__Text excerpt__:
Releases · SeanNaren/deepspeech.pytorch

30 Jan 14:07

709df90

Release V3 Latest

Latest

Release of deepspeech.pytorch, where we've moved to Pytorch Lightning!

Previous release checkpoints will not be compatible, as a lot was deprecated and cleaned up for the future. Please use V2.1 if you need compatibility.

Rely on Pytorch Lightning for training
Moved to native CTC function, removing warp-ctc
Refactor model objects, clean up technical debt
Move towards json structure for manifest files

Pre-Trained models

AN4

Training command:

python train.py +configs=an4

Test Command:

python test.py model.model_path=an4_pretrained_v3.ckpt test_path=data/an4_test_manifest.json

Dataset	WER	CER
AN4 test	9.573	5.515

Download here.

Librispeech

Training command:

python train.py +configs=librispeech

Test Command:

python test.py model.model_path=librispeech.ckpt test_path=libri_test_clean_manifest.json
python test.py model.model_path=librispeech.ckpt test_path=libri_test_other_manifest.json

Dataset	WER	CER
Librispeech clean	10.463	3.399
Librispeech other	28.285	12.036

With 3-Gram ARPA LM with tuned alpha/beta values (alpha=1.97, beta=4.36, beam-width=1024)

Test Command:

python test.py model.model_path=librispeech.ckpt test_path=data/libri_test_clean_manifest.json lm.decoder_type=beam lm.alpha=1.97 lm.beta=4.36  lm.beam_width=1024 lm.lm_path=3-gram.arpa lm.lm_workers=16
python test.py model.model_path=librispeech.ckpt test_path=data/libri_test_other_manifest.json lm.decoder_type=beam lm.alpha=1.97 lm.beta=4.36  lm.beam_width=1024 lm.lm_path=3-gram.arpa lm.lm_workers=16

Dataset	WER	CER
Librispeech clean	7.062	2.984
Librispeech other	19.984	11.178

Download here.

TEDLIUM

Training command:

python train.py +configs=tedlium

Test Command:

python test.py model.model_path=ted_pretrained_v3.ckpt test_path=ted_test_manifest.json

Dataset	WER	CER
Ted test	28.056	10.548

Download here.

Assets 6

29 Jan 17:21

SeanNaren

V2.1

4cb209a

Release V2.1

This release represents the last release before the PyTorch Lightning Integration. This is important in case anyone would like to use the old code base before we pivot to Lightning.

AN4

Training command:

python train.py --rnn-type lstm --hidden-size 1024 --hidden-layers 5  --train-manifest data/an4_train_manifest.csv --val-manifest data/an4_val_manifest.csv --epochs 70 --num-workers 16 --cuda  --learning-anneal 1.01 --batch-size 32 --no-sortaGrad --visdom  --opt-level O1 --loss-scale 1 --id an4 --checkpoint --save-folder deepspeech.pytorch/an4/ --model-path deepspeech.pytorch/an4/deepspeech_final.pth

Test Command:

python test.py --model-path an4_pretrained_v2.pth --test-manifest data/an4_val_manifest.csv --cuda --half

Dataset	WER	CER
AN4 test	10.349	7.076

Download here.

__Dataset content__:

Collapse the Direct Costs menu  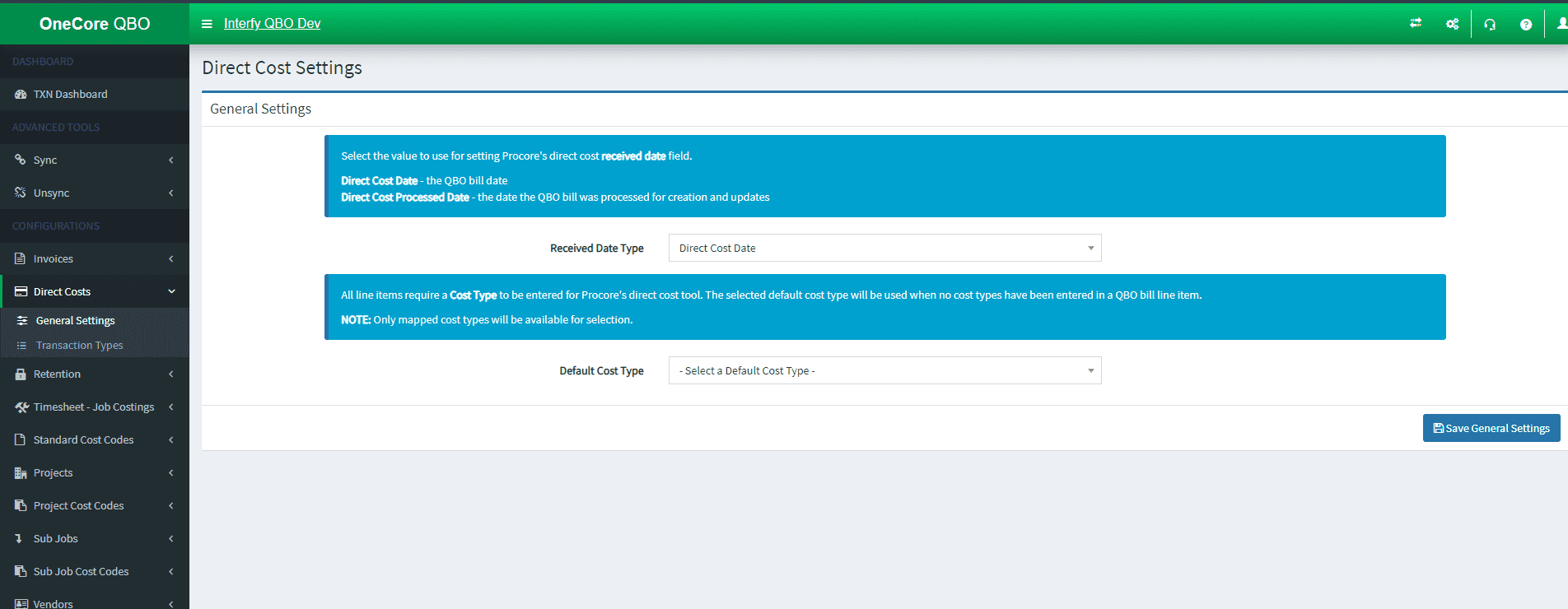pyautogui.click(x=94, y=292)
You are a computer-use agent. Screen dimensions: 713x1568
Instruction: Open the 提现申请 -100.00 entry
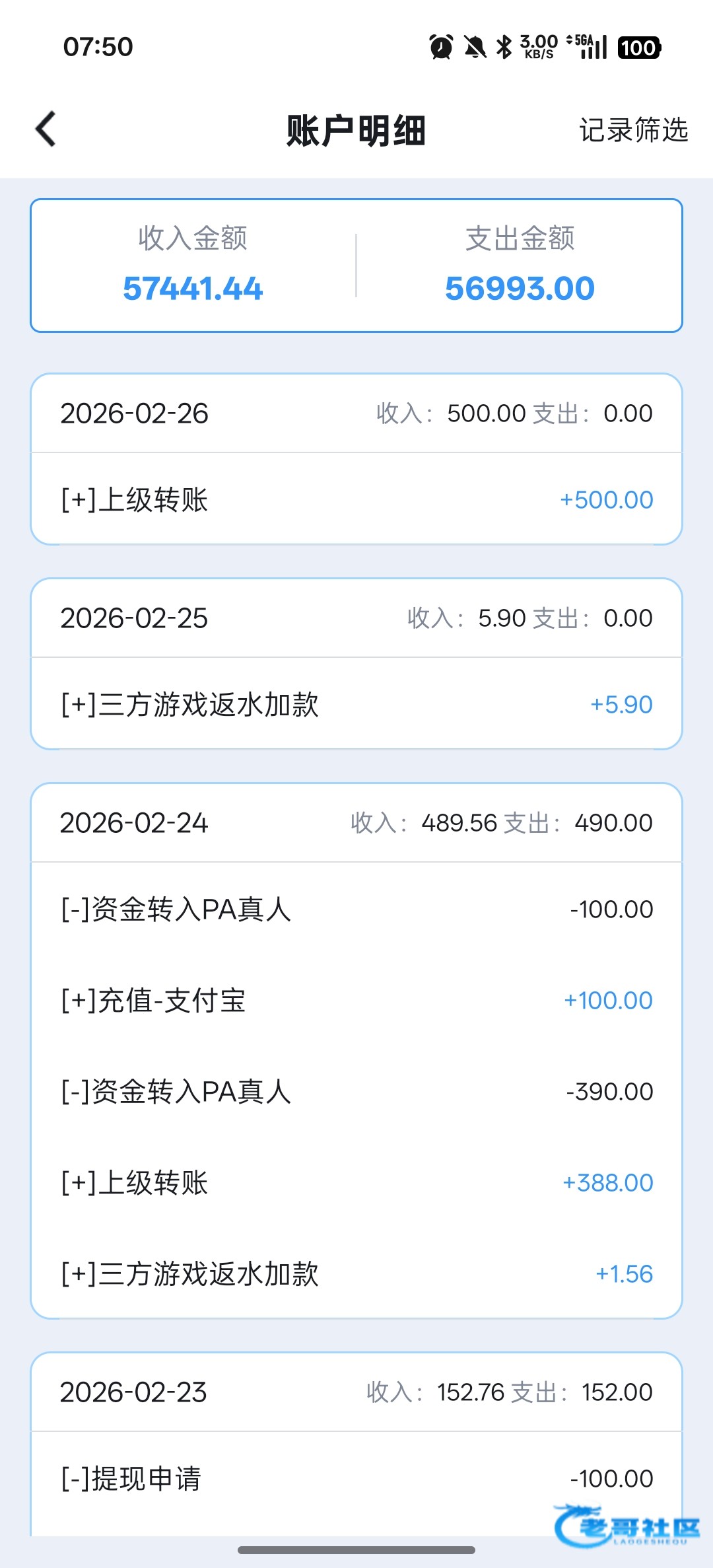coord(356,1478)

__Short task 1__:
Say whether each statement agrees with the deepspeech.pytorch release notes. Answer yes or no, and quote the deciding words of the release notes.
(a) Checkpoints from earlier releases work with Release V3.
(b) Release V3 removed warp-ctc.
(c) The Librispeech tests with the 3-gram language model used a beam width of 512.
__Short task 2__:
Answer these questions from the deepspeech.pytorch release notes.
(a) What WER does Release V3 report on the AN4 test set?
(b) Which checkpoint file does the TEDLIUM test command load?
(c) How many epochs does the V2.1 AN4 training command set?
__Short task 3__:
Resume the deepspeech.pytorch release notes after their last line.
The material is separate from the deepspeech.pytorch release notes.

__Written response 1__:
(a) No: "Previous release checkpoints will not be compatible"
(b) Yes: "Moved to native CTC function, removing warp-ctc"
(c) No: "beam-width=1024"

__Written response 2__:
(a) 9.573
(b) ted_pretrained_v3.ckpt
(c) 70

__Written response 3__:
Librispeech

Training command:

python train.py --rnn-type lstm --hidden-size 1024 --hidden-layers 5  --train-manifest data/libri_train_manifest.csv --val-manifest data/libri_val_manifest.csv --epochs 60 --num-workers 16 --cuda  --learning-anneal 1.01 --batch-size 64 --no-sortaGrad --visdom  --opt-level O1 --loss-scale 1 --id libri --checkpoint --save-folder deepspeech.pytorch/librispeech/ --model-path deepspeech.pytorch/librispeech/deepspeech_final.pth

Test Command:

python test.py --model-path librispeech_pretrained_v2.pth --test-manifest data/libri_test_clean.csv --cuda --half
python test.py --model-path librispeech_pretrained_v2.pth --test-manifest data/libri_test_other.csv --cuda --half

Dataset	WER	CER
Librispeech clean	9.919	3.307
Librispeech other	28.116	12.040

With 3-Gram ARPA LM with tuned alpha/beta values (alpha=1.97, beta=4.36, beam-width=1024)

Test Command:

python test.py --test-manifest libri_test_clean.csv --lm-path 3-gram.pruned.3e-7.arpa --decoder beam --alpha 1.97 --beta 4.36 --model-path librispeech_pretrained_v2.pth --lm-workers 8 --num-workers 16 --cuda --half --beam-width 1024
python test.py --test-manifest libri_test_other.csv --lm-path 3-gram.pruned.3e-7.arpa --decoder beam --alpha 1.97 --beta 4.36 --model-path librispeech_pretrained_v2.pth --lm-workers 8 --num-workers 16 --cuda --half --beam-width 1024

Dataset	WER	CER
Librispeech clean	6.654	2.705
Librispeech other	19.889	10.467

Download here.

TEDLIUM

Training command:

python train.py --rnn-type lstm --hidden-size 1024 --hidden-layers 5  --train-manifest data/ted_train_manifest.csv --val-manifest data/ted_val_manifest.csv --epochs 60 --num-workers 16 --cuda  --learning-anneal 1.01 --batch-size 64 --no-sortaGrad --visdom  --opt-level O1 --loss-scale 1 --id ted --checkpoint --save-folder deepspeech.pytorch/tedlium/ --model-path deepspeech.pytorch/tedlium/deepspeech_final.pth

Test Command:

python test.py --model-path ted_pretrained_v2.pth --test-manifest data/ted_test_manifest.csv --cuda --half

Dataset	WER	CER
Ted test	30.886	11.196

Download here.

Assets 2

01 Oct 09:36

SeanNaren

v2.0

9b9c96a

Release V2

Supplied are a set of pre-trained networks that can be used for evaluation on academic datasets. Do not expect these models to perform well on your own data! They are heavily tuned to the datasets they are trained on.

Most results are given using 'greedy decoding', with the addition of WER/CER for LibriSpeech using a LM. Expect a well trained language model to reduce WER/CER substantially.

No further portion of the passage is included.